> Work item: In the records below, find every line that contains "each" and list it.

★ ★ ★

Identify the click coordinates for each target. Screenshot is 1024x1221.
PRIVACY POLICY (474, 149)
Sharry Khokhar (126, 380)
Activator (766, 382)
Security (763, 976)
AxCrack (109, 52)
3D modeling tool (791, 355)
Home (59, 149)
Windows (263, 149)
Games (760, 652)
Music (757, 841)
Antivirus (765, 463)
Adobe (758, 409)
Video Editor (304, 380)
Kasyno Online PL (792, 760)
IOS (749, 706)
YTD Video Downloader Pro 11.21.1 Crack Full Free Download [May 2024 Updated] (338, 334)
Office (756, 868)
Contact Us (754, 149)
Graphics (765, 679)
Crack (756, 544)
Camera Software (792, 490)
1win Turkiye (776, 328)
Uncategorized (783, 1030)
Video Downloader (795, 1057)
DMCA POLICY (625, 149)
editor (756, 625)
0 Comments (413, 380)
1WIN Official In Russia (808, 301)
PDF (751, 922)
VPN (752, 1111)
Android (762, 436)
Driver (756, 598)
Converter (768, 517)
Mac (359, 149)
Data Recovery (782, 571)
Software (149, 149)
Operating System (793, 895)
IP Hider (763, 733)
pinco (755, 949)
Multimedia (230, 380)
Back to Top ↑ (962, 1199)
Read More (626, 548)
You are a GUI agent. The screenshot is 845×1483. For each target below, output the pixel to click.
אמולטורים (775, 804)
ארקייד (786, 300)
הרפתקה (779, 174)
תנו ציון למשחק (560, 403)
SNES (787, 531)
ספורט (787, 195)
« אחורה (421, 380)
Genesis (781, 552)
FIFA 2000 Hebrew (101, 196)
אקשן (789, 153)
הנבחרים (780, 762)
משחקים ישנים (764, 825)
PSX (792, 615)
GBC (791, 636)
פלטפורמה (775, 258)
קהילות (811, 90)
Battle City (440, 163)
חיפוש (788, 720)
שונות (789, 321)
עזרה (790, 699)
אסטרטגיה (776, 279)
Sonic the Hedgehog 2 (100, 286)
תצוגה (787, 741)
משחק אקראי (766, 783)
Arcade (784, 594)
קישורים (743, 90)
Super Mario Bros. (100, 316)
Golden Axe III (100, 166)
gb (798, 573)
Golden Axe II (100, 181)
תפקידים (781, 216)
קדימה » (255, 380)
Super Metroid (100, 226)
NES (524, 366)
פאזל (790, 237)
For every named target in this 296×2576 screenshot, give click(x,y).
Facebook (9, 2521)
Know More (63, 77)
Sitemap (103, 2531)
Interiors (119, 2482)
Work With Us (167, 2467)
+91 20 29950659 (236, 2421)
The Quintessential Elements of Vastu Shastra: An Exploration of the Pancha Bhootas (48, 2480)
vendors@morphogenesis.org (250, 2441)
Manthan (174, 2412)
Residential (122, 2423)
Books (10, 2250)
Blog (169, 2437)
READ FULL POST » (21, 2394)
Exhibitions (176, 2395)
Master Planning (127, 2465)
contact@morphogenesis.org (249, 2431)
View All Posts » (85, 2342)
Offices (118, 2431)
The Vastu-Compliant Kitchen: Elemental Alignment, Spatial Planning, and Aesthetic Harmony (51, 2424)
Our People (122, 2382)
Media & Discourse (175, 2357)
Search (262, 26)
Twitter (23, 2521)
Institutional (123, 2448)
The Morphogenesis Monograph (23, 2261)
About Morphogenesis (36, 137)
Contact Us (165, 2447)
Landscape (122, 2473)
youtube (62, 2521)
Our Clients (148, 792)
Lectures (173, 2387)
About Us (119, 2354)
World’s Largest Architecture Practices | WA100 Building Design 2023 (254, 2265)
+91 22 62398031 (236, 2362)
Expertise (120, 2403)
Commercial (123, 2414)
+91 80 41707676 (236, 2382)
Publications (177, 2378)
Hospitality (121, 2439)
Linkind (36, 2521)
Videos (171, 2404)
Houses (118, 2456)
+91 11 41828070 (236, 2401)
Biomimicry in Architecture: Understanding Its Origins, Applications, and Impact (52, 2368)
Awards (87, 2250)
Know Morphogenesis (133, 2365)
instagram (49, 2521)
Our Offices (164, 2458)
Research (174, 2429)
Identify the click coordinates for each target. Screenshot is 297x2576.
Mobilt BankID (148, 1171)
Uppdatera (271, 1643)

★ ★ ★

> Response box:
Identify the click coordinates for each target. Screenshot is 1024x1221.
You are a GUI agent. The screenshot is 845×1483. For each target below, output the pixel to click.
Identify the click coordinates for each target. Screenshot is 297x2576.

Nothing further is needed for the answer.